» **WRITTEN TASK**
Extend the Rust notes below on iterators and smart pointers, starting right after their final line.

» **PAGE EXCERPT**
——————

Iterators are lazy. For example, calling .map does nothing unless we call .next().

To transform an Iterator into a Vec we can call .collect()

Iterators get "consumed": they can be iterated only once.

Iterators implement the Iterator trait:

pub trait Iterator { type Item; fn next(&mut self) -> Option<Self::Item>; // methods with default implementations elided }

The iter method of Vec produces an iterator over immutable references. If we want to create an iterator that takes ownership of v1 and returns owned values, we can call into_iter instead of iter. Similarly, if we want to iterate over mutable references, we can call iter_mut instead of iter.

Some methods of the iterator, like sum, consume the iterator.

Zero cost abstracgtions

The rust compiler is smart:

let buffer: &mut [i32]; let coefficients: [i64; 12]; let qlp_shift: i16; for i in 12..buffer.len() { let prediction = coefficients.iter() .zip(&buffer[i - 12..i]) .map(|(&c, &s)| c * s as i64) .sum::<i64>() >> qlp_shift; let delta = buffer[i]; buffer[i] = prediction as i32 + delta; }

Rust knows that there are 12 iterations, so it “unrolls” the loop. Unrolling is an optimization that removes the overhead of the loop controlling code and instead generates repetitive code for each iteration of the loop.

All the coefficients get stored in registers, which means accessing the values is very fast. There are no bounds checks on the array access at runtime. All these optimizations that Rust is able to apply make the resulting code extremely efficient.

Smart pointer

Smart pointers, are data structures that act like a pointer but also have additional metadata and capabilities.

String and Vec<T> are smart pointers: they own some memory, they allow you to manipulate and they also have metadata and extra capabilities or guarantees.

Smart pointers are usually implemented using structs, and they also implement the Deref and Drop traits. The Deref trait allows an instance of the smart pointer struct to behave like a reference. The Drop trait allows you to customize the code that’s run when an instance of the smart pointer goes out of scope.

Common smart pointers

  • Box<T> for allocating values on the heap

  • Rc<T>, a reference counting type that enables multiple ownership

  • Ref<T> and RefMut<T>, accessed through RefCell<T>, a type that enforces the borrowing rules at runtime instead of compile time

Using Box<T> to Point to Data on the Heap

Boxes allow you to store data on the heap rather than the stack. What remains on the stack is the pointer to the heap data. Boxes don’t have performance overhead, other than storing their data on the heap instead of on the stack. Mostly used when:

  • Dynamic sized type that needs to be passed in static size.

——————

» **DATA EXTRACT**
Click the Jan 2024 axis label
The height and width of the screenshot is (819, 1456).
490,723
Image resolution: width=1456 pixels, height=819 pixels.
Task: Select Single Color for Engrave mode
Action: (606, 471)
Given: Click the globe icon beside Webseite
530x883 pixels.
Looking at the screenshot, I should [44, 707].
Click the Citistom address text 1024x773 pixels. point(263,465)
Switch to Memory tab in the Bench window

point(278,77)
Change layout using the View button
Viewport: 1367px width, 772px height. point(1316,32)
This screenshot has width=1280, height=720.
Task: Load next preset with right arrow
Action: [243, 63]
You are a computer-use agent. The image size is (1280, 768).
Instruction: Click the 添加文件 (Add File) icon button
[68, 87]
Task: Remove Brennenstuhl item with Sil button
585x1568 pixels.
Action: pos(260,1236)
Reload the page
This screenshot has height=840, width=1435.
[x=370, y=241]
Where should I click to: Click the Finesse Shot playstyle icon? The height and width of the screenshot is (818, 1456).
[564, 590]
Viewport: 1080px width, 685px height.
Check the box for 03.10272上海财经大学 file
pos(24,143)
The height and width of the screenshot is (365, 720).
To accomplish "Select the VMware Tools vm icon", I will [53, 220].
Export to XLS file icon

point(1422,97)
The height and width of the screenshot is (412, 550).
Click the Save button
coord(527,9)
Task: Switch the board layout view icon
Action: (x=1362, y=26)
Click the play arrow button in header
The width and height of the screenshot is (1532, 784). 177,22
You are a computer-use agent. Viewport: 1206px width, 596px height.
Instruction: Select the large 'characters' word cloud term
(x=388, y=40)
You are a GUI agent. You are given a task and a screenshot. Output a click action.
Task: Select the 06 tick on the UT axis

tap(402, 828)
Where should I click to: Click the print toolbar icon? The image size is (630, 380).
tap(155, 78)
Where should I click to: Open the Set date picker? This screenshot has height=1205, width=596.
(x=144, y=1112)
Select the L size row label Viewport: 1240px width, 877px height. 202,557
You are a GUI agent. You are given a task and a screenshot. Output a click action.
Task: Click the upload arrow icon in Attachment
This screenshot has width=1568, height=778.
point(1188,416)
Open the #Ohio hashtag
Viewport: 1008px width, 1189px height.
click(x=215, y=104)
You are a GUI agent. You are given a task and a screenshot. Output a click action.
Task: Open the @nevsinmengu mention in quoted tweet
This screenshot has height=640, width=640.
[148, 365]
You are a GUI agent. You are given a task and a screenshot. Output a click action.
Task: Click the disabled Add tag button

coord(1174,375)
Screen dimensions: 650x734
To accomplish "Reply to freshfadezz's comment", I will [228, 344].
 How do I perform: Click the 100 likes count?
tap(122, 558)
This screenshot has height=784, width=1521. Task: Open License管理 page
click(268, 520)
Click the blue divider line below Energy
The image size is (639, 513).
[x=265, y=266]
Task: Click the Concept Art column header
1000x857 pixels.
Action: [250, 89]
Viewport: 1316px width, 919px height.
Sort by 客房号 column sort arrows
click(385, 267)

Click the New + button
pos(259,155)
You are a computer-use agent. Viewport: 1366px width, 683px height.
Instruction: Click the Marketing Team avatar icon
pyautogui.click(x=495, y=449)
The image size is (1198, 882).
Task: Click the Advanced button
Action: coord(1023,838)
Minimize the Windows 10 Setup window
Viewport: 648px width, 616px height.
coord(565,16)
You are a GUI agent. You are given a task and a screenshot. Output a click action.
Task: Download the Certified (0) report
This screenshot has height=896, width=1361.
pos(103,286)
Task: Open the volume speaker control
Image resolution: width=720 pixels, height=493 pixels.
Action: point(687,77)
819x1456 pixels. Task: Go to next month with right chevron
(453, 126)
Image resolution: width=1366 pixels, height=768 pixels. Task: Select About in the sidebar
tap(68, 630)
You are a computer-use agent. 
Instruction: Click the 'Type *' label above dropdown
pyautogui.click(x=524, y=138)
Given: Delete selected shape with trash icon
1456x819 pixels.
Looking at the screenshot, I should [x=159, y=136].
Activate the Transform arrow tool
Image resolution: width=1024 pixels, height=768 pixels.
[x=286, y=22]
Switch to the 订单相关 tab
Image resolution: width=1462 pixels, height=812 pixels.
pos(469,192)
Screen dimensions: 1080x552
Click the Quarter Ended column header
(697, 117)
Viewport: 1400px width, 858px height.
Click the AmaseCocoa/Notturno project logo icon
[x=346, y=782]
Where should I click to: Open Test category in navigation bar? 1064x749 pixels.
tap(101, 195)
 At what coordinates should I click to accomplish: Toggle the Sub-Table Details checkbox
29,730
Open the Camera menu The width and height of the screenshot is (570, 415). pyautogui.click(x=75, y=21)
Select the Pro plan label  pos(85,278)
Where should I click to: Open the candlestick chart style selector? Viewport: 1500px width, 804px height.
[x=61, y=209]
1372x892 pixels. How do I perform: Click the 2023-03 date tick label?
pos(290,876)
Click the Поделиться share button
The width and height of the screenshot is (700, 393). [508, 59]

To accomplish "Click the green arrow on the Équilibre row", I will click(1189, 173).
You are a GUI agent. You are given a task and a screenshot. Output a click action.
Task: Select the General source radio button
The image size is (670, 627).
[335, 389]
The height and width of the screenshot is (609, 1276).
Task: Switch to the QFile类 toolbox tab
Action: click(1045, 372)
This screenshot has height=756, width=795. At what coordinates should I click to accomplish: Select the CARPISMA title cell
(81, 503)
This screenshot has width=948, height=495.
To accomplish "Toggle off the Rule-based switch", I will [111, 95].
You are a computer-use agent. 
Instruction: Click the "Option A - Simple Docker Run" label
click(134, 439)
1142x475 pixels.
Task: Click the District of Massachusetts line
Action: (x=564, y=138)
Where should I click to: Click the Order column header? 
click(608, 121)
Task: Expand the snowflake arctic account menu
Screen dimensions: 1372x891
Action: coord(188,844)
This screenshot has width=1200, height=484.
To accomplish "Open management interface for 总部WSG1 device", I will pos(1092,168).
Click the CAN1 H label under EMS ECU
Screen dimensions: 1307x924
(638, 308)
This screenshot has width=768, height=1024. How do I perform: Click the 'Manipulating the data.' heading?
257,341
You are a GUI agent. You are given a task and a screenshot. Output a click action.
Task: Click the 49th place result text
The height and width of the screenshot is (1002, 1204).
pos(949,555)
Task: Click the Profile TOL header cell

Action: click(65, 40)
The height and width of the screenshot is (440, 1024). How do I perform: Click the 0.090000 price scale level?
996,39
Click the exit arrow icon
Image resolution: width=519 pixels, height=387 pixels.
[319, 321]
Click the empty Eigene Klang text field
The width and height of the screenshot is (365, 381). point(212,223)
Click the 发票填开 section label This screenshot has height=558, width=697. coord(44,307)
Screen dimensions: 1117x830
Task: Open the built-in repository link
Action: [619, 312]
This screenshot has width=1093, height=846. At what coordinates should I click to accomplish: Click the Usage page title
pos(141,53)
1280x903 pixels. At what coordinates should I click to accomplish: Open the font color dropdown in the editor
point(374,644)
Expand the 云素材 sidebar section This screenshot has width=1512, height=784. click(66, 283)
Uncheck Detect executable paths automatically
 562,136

——————

» **RESULT OF THIS EXERCISE**
  • Transfer ownership of large data without copying it.

  • When you want to own a value that implements a specific trait.

Example of useless box because a pointer to an i32 has no advantage over the value itself. When a boxed is passed the pointer gets copied anyway:

fn main() { let b = Box::new(5); println!("b = {}", b); }

In other words, it is like a pointer.

This does not compile because the compiler cannot know the size of List.

enum List { Cons(i32, List), Nil, } use crate::List::{Cons, Nil}; fn main() { let list = Cons(1, Cons(2, Cons(3, Nil))); }

This compiles because here the size of List is always size of i32 + size of usize (pointer size):

enum List { Cons(i32, Box<List>), Nil, } use crate::List::{Cons, Nil}; fn main() { let list = Cons(1, Box::new(Cons(2, Box::new(Cons(3, Box::new(Nil)))))); }

Smart Pointers

Pointers/references and de-references

fn main() { let x = 5; let y = &x; assert_eq!(5, x); assert_eq!(5, *y); }

Deref trait: treating a type like a reference

use std::ops::Deref; struct MyBox<T>(T); impl<T> MyBox<T> { fn new(x: T) -> MyBox<T> { MyBox(x) } } impl<T> Deref for MyBox<T> { type Target = T; fn deref(&self) -> &Self::Target { &self.0 } }

Rust will call .deref() automatically when dereferencing a type that implements the Deref trait, so we can simply do *customTypeValue.

Deref cohercion

We can pass a type that dereferences to another type to a function that expects a reference this other type. This is recursive.

DerefMut

Same but with mutable references. Equivalences:

  • From &T to &U when T: Deref<Target=U>

  • From &mut T to &mut U when T: DerefMut<Target=U>

  • From &mut T to &U when T: Deref<Target=U>

A 4th case would make sense.

Drop trait (AKA destroy or destructor)

Code to be executed when a smart point gets out of scope. Used to close file handles, conections, free ram, etc.

Dropping a Value Early with std::mem::drop

If you need to drop something before it gets out of scope, do

use std::mem:drop fn main() { let c = CustomSmartPointer { data: String::from("some data"), }; println!("CustomSmartPointer created."); drop(c); println!("CustomSmartPointer dropped before the end of main."); }

Rc<T>: single thread reference counting

  • Rc::new: create an Rc.

  • Rc::clone(&): create another reference to an Rc.

  • Rc::strong_count

  • Rc::weak_count

enum List { Cons(i32, Rc<List>), Nil, } use crate::List::{Cons, Nil}; use std::rc::Rc; fn main() { let a = Rc::new(Cons(5, Rc::new(Cons(10, Rc::new(Nil))))); println!("count after creating a = {}", Rc::strong_count(&a)); let b = Cons(3, Rc::clone(&a)); println!("count after creating b = {}", Rc::strong_count(&a)); { let c = Cons(4, Rc::clone(&a)); println!("count after creating c = {}", Rc::strong_count(&a)); } println!("count after c goes out of scope = {}", Rc::strong_count(&a)); }

RefCell<T>: interior mutability pattern

When the rust compiler fails to accept correct code you can use unsafe. Using this unsafe to mutate an immutable reference is the RefCell<T> use case.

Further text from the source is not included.